00Introduction

In May, voters will elect a metro mayor for Cambridgeshire and Peterborough for the second time. After a four-year term extended by the pandemic, the mayor will be elected for a three-year term before the cycle returns to once every four years from 2024. Recent polling by Savanta ComRes for Centre for Cities found that 77 per cent of residents were aware that it has an elected mayor, and 16 per cent could name the incumbent James Palmer.

Figure 1: Cambridgeshire and Peterborough

As shown in Figure 1, Cambridgeshire and Peterborough covers the cities of Cambridge and Peterborough, and the districts within Cambridgeshire of South Cambridgeshire, East Cambridgeshire, Fenland, and Huntingdonshire. More data on the Cambridgeshire and Peterborough economy and how it ranks compared to other mayoral areas can be found in the factsheet, and for Cambridge and Peterborough in City Monitor, the High Street Tracker, and the UK Unemployment Tracker.

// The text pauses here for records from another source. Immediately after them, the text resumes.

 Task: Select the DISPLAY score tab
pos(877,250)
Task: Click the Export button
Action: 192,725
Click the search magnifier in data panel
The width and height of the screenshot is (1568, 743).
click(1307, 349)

For the mayor to support the prosperity of the entire combined authority, they will likely require different approaches in the two distinct cities, and a third in the Fens that recognises its characteristics, such as with the Fens for the Future Partnership.1 These will need to be combined with a coherent approach for the common aspects of the area, as set out combined authority’s Cambridgeshire and Peterborough Independent Economic Review (CPIER).2

Beyond the immediate priority of recovering from the Covid-19 pandemic, which saw unemployment-related benefits claims rise by 15,000 locally, this briefing sets out three priorities (and an issue for government) for Cambridgeshire and Peterborough that tackle problems which pre-date the pandemic and will persist beyond it.

These include improving housing affordability; reducing congestion, air pollution, and increasing public transport usage; and improving skills for young people, alongside a recommendation for Government that the unique ‘triple-tier’ institutional situation in the combined authority be reformed.